Dans un effort de corriger ce qui ne va plus, les Républicains passeront
bientôt du parti du Non au parti du Allez-vous-en.
Le Deep State semble soucieux de
défaire ses liens avec les deux partis en putréfaction et se tient prêt, si
nécessaire, à diriger lui-même le colosse gémissant du gouvernement. L’armée et
ses chaînes de commandements demeurent intactes, ainsi que leurs « actifs »,
et il n’est pas difficile d’imaginer les réunions anxieuses qui se tiennent
dans arrière-salles du Pentagone et de la maison Langley. Et si… ? « Et
si nous le faisions partir en fumée ? » se demande tout haut un
vieux colonel de l’armée, après quoi la salle toute entière plonge dans un
silence de plomb, pesant le poids de la notion. Quelques-uns hochent la tête
et font la moue, d’autres se contente de tousser dans leur manche. Un jeune
assis au fond de la salle mentionne un « petit quelque chose » sur
lequel lui et ses collègues ont travaillé, qui implique un peu de laque à
cheveux et une neurotoxine dérivée du venin de la vipère du Gabon…

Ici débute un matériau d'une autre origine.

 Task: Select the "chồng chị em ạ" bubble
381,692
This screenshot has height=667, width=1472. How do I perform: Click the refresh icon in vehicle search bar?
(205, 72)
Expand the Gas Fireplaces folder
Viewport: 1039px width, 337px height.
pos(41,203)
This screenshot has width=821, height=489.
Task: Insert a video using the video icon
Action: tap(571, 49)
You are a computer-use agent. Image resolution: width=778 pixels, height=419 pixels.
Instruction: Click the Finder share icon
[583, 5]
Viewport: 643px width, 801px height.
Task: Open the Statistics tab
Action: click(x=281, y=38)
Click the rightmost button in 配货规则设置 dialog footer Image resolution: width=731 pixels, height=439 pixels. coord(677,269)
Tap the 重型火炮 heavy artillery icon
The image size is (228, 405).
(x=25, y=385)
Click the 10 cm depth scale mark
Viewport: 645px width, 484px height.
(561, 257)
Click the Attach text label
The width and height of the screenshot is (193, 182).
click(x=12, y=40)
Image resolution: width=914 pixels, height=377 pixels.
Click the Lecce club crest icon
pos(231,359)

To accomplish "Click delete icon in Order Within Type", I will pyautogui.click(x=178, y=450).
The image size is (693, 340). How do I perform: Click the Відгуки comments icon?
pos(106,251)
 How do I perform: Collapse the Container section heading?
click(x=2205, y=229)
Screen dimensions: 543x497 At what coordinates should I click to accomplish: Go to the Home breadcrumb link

Et puis il y a notre président
lui-même : Donald J. Trump, dans la fantastique solitude de sa
twitterverse. Un étrange destin l’a amené jusqu’à sa place dans l’Histoire,
et beaucoup de ceux qui, comme moi, observent de près la situation depuis ces
derniers mois, savent pourquoi : tout n’est question que de dégoût
ardent pour les trois autres aspects du pouvoir américain ; de l’échec
désastreux de la classe moyenne plongée dans un purgatoire de repossession, d’oisiveté,
d’opiacés et de tatouages ; de l’économie de consommation de plus en
plus vide de sens ; de la matrice du racket qui draine les finances de
tout un chacun et s’humilie par le piètre service qu’elle rend ; des
guerres coûteuses, inutiles dans des contrées lointaines, qui laissent
derrière elles des trous à rats permanents ; de la défiguration disgracieuse
de notre paysage national autrefois grandiose, devenu un terrain vague de
centres commerciaux et de bretelles d’autoroute en décrépitude.
Déambule alors sur la scène
notre Donald national, un géant parmi les nabots pleurnicheurs de notre
temps, avec ses promesses de refaire de ces terres en souffrance une grande
nation. Je suppose qu’à sa manière, il souhaite vraiment bien faire. Il en
est allé de même pour bien des personnages torturés qui se sont retrouvés au
sommet : Idi Amin, l’oncle Joe Stalin, Vlad III l’Empaleur, Adolf
Vous-savez-qui, Pol Pot. La liste est très longue.